「良い準備」をするための2つの指針
・10パーセントルール
学習を始める前に、予想される全学習時間のおよそ10パーセントを準備作業に投じるべきだ。週に約4時間を学習に費やす生活を6ヵ月間続けるとすれば、それは約100時間に相当し、準備には約10時間、つまり2週間を費やすべきである。
プロジェクトの規模が大きくなるにつれて、この割合は減少する。たとえば合計で500時間から数千時間の学習を計画している場合、必ずしも50~数百時間の準備が必要になるわけではなく、全体の5パーセント程度の時間になるだろう。
ここでの目標は、すべての学習上の選択肢を洗い出すことではなく、代替案を検討せずに、単に最初に見つけた学習法や教材に飛びつかないようにすることだ。

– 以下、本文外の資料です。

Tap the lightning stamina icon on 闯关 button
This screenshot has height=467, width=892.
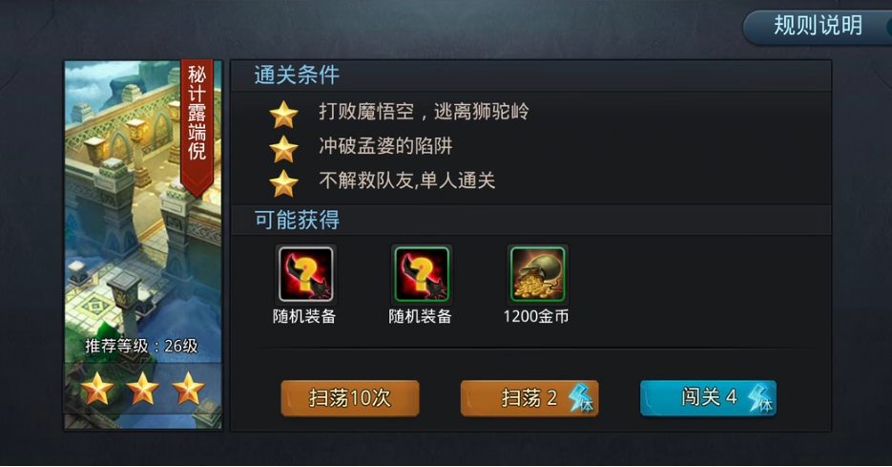click(x=760, y=398)
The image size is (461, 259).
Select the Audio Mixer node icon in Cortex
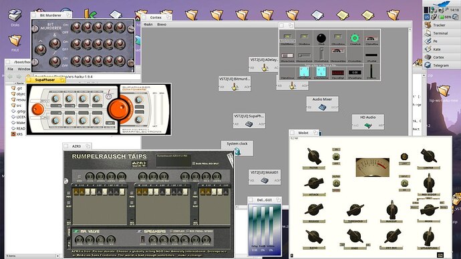pos(322,107)
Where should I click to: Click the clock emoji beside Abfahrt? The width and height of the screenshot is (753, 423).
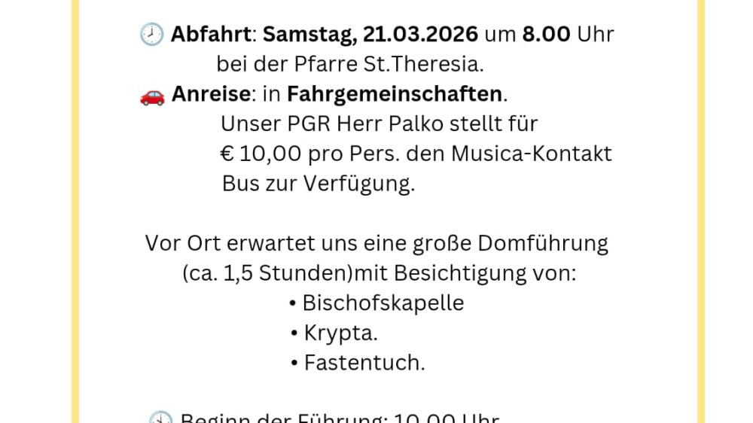(151, 35)
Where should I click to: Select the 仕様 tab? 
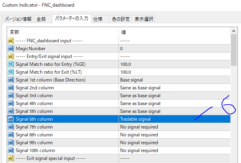tap(98, 19)
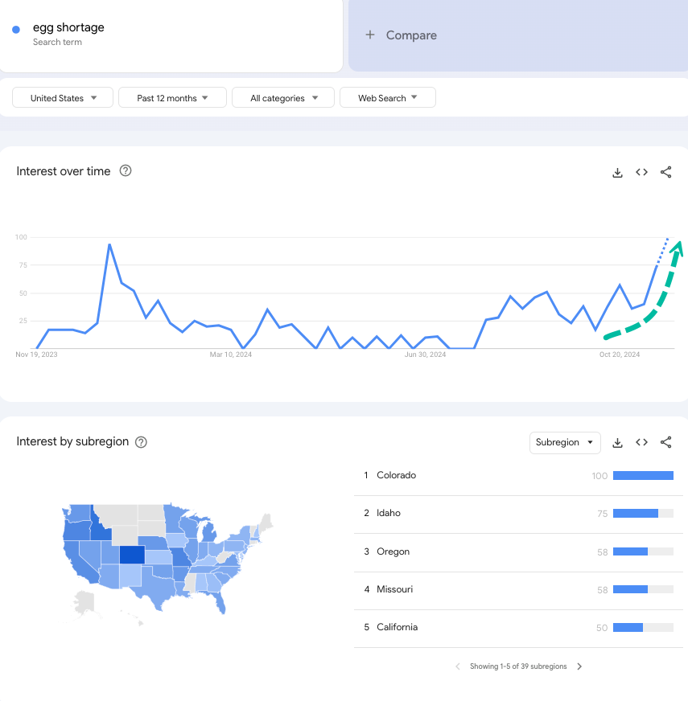Click the blue egg shortage color dot
Screen dimensions: 688x701
16,30
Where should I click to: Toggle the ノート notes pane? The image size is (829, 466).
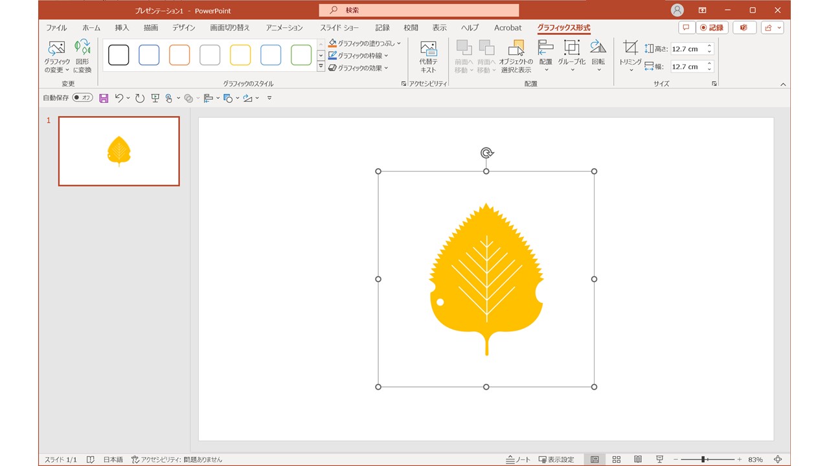(x=518, y=460)
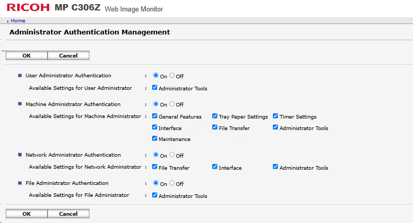413x223 pixels.
Task: Uncheck Administrator Tools for User Administrator
Action: coord(155,88)
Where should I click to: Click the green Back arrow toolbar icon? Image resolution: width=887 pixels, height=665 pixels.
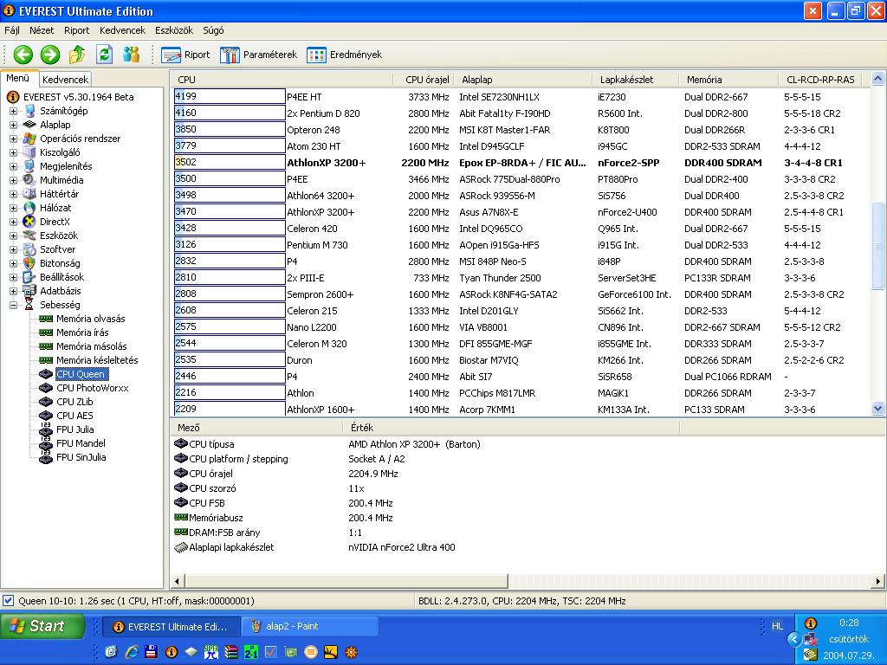23,55
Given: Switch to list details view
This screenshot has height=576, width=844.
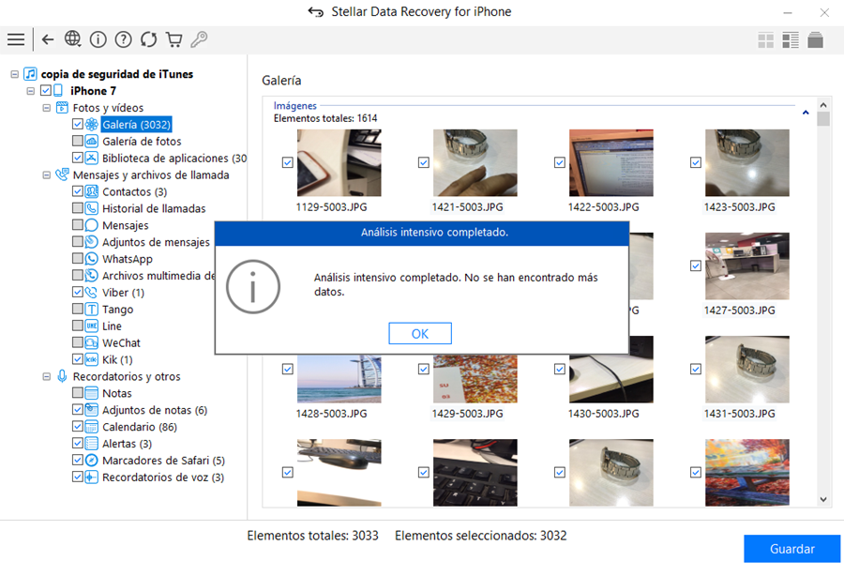Looking at the screenshot, I should point(791,39).

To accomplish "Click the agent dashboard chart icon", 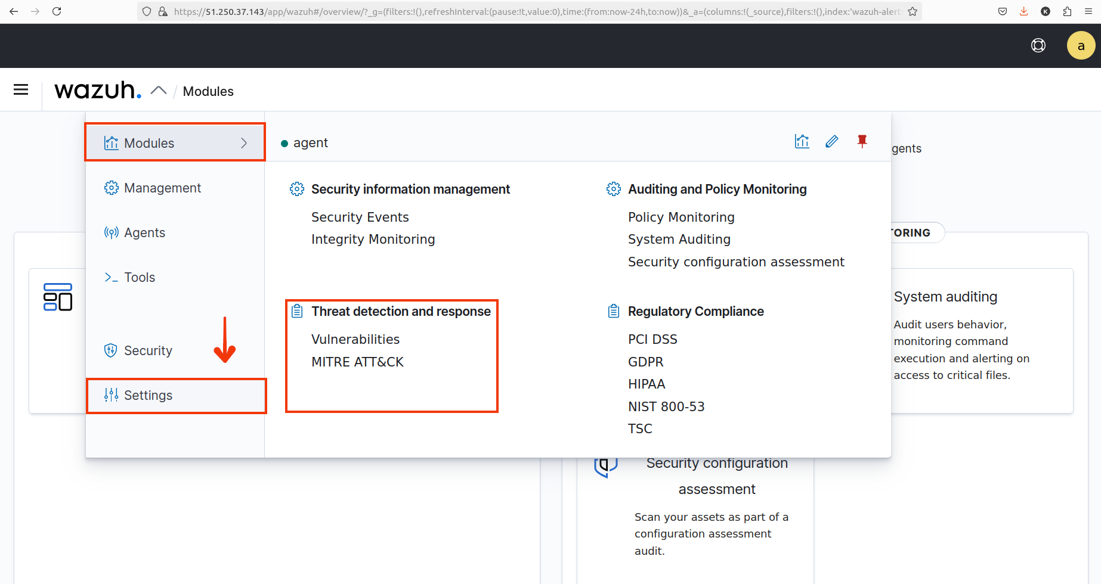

たとえば私は、「MITチャレンジ」〔入学しないまま、MIT4年分のカリキュラムを1年でマスターするプロジェクト〕を始める前に、すべての教材をくまなく調べた。学習を開始する前に、一般的な学習方法や資源、および各種ツールの長所と短所を把握しておくことをお勧めする。
また、長いプロジェクトになるほど、脱線したり遅れが発生したりする危険性が増えるので、最初に適切な準備期間を取ることで、その後の時間を大幅に節約できるようになる。
・収穫逓減の法則
メタ学習に関する調査は、プロジェクトを始める前に行う一度限りの活動ではない。学習を行う中でも、調査を続けるべきだ。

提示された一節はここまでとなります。